A bell jingles as I pull open the heavily-barred door and I am hit with a wall of super-chilled air, almost painful after the scorching dry heat of the parking lot. I step into the store and stop for a moment to take my bearings. My shirt becomes cold where sweat has caused it to stick to my chest and back and I pluck at the fabric to pull it loose from my skin.
The store is one large room mazed into a series of corridors by dented and dingy beige metal shelving. Near the entrance glass cases have been arranged into a square with an open space in the middle for employees; the outside perimeter of the store is lined with a similar array of glass cases. A variety of goods squat on the shelves and in the cases: musical instruments, amplifiers, rings and bracelets, desktop lamps. On the right side of the store a row of dirty bicycles lean drunkenly on each other; beyond, a cluster of lawn mowers. The store is lit by banks of blazing fluorescent tubes on the ceiling; everything is evenly illuminated and looks artificial and cartoonish. There are no shadows.

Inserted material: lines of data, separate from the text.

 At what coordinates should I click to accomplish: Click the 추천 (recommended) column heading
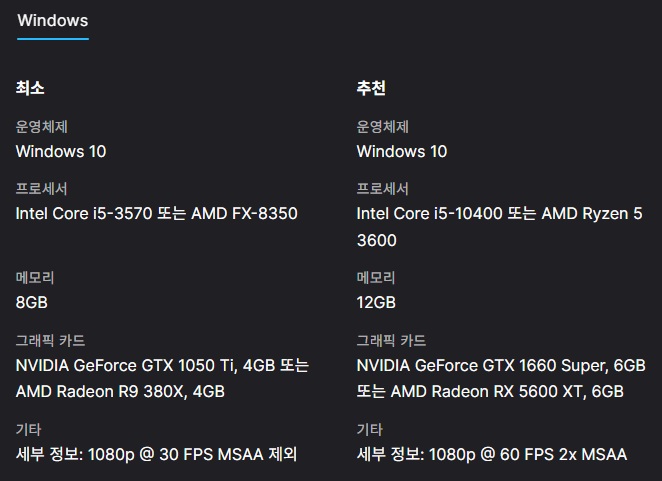pos(371,88)
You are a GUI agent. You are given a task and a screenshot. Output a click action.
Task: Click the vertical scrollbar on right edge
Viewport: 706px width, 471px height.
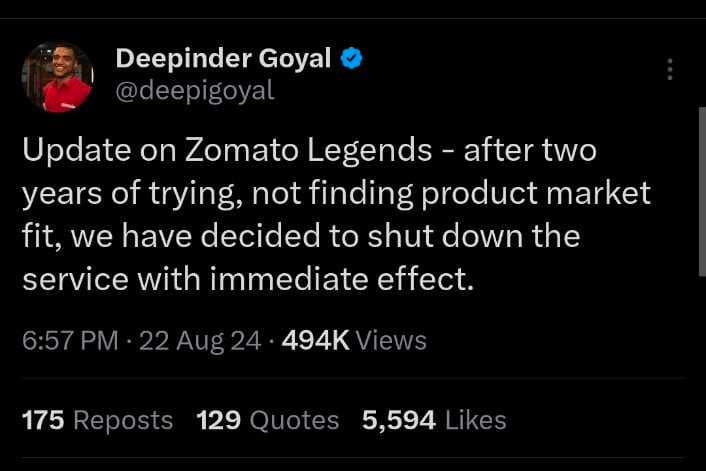coord(701,190)
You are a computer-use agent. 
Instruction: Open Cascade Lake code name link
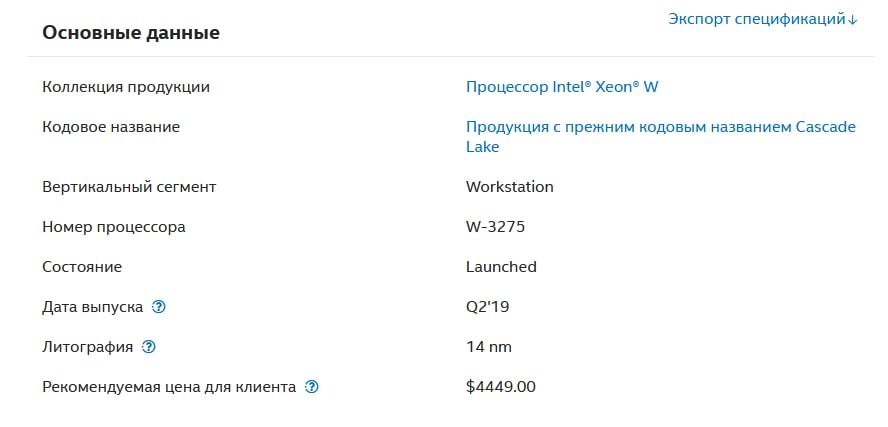(x=660, y=136)
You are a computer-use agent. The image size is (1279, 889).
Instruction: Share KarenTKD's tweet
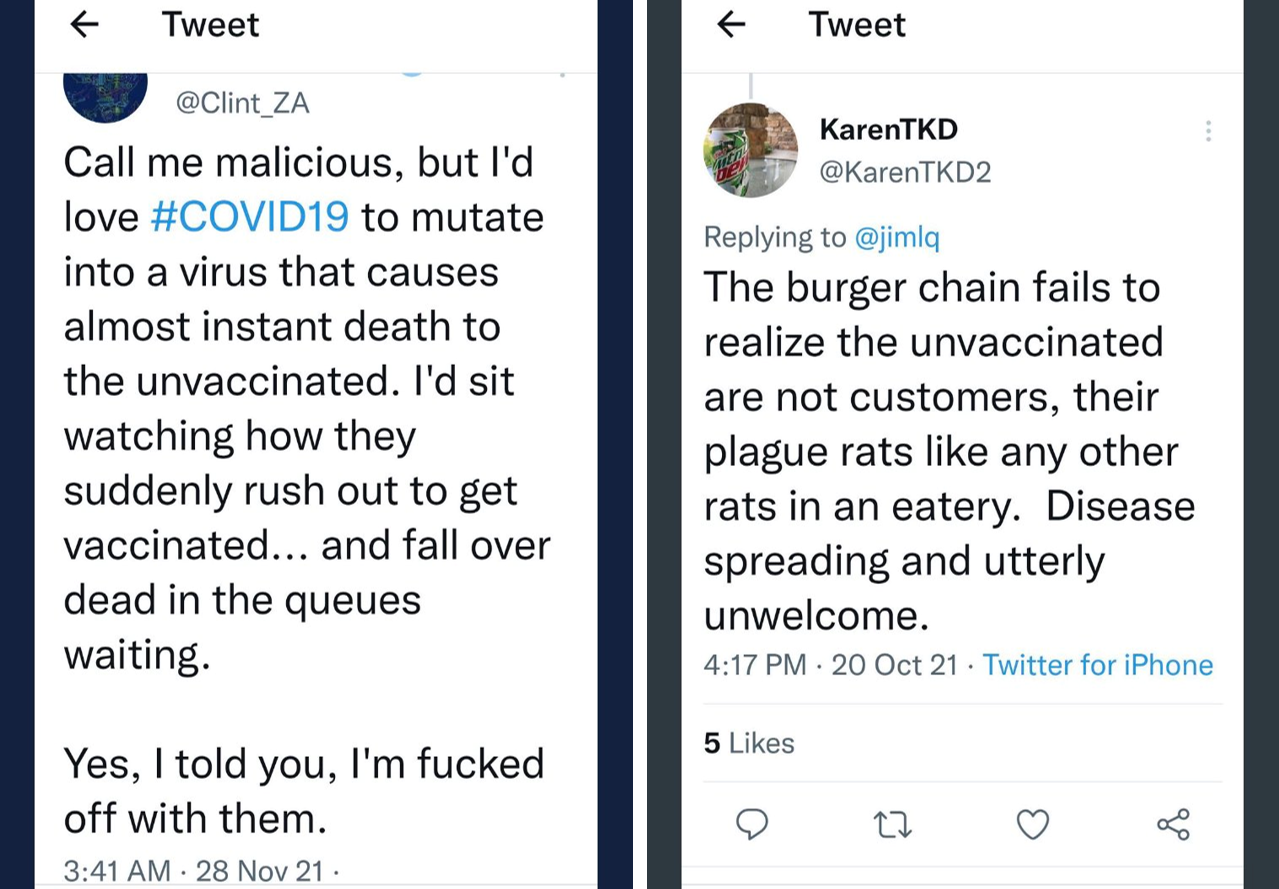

I walk to the nearest counter display and pretend to look at microphones while the lone employee helps a young couple looking for an affordable (read: cheap) ring. The sweat is drying on my back and under my arms but a cold trickle runs from my hairline down my neck and into the collar of my shirt. It is not the result of the temperature.
Finally the couple commits to indecision and leaves without making a purchase. The salesman - a skeletal figure who could be in his thirties or forties, badly shaven days before - comes over to me and offers to help.
"Yes. May I look at your guns please?"